Daisy left out certain bits, Dessie mainly, but told Peter her sister had married and had a family, and that ‘her people’, as Mar called the Sheridans, weren’t abroad for the duration, but had all been wiped out in a German air raid. He reached out and took her hand and this time she didn’t flinch.
‘There’s something more you have to know,’ she said quietly. ‘You’ll have heard from Mar and probably others, too, that I had a high old time at parties during the war.’
‘You don’t have to tell me any of this,’ he said quietly.
‘Yes, I do,’ she replied. ‘People will say I’m a good-time girl who married you for your money. You have to know if that’s true.’
‘Oh, no,’ he pleaded. ‘Don’t spoil the illusion! I just love the idea that I’ve been seduced by a sexy young thing! Think of the sympathy I’ll get! No, please, Daisy, leave it at that!’

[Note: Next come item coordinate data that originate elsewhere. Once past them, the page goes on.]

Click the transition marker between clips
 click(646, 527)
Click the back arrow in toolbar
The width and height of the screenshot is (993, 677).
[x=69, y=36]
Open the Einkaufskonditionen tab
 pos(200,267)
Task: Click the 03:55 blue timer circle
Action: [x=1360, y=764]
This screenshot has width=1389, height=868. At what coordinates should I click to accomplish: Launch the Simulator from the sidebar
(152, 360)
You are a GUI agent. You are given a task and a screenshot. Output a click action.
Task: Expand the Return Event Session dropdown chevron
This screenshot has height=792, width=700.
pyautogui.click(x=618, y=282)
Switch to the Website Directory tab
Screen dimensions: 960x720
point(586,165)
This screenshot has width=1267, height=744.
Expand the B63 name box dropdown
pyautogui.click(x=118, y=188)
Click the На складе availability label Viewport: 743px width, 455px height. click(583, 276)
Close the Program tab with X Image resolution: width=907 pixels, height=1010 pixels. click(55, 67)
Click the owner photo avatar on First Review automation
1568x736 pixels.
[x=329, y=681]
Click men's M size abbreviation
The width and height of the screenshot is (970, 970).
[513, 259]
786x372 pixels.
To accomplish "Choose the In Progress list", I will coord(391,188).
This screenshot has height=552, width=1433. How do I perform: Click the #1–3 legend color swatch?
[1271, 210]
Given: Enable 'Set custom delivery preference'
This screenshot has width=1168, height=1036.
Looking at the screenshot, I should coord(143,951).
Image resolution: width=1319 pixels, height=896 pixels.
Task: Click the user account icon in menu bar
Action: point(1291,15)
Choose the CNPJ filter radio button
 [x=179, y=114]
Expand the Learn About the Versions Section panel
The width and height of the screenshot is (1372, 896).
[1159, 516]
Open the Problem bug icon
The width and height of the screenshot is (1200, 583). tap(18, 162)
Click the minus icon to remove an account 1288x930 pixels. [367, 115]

She glared at him and he laughed. ‘The thing is, you silly goose, that the advantage here is on one side – mine. You’re young, beautiful, and that body – what? You think I hadn’t noticed? I shall parade you for all to see and every male will be eaten up with jealousy and think me a helluva stud!’
‘You will not parade me about!’
‘I bloody well will,’ Peter said. ‘You forget, you’ll be marrying me for my money, you’ll be bought and paid for, my girl. I shall have my money’s worth!’ He leaned over and pulled her to him, kissing her hair and laughing.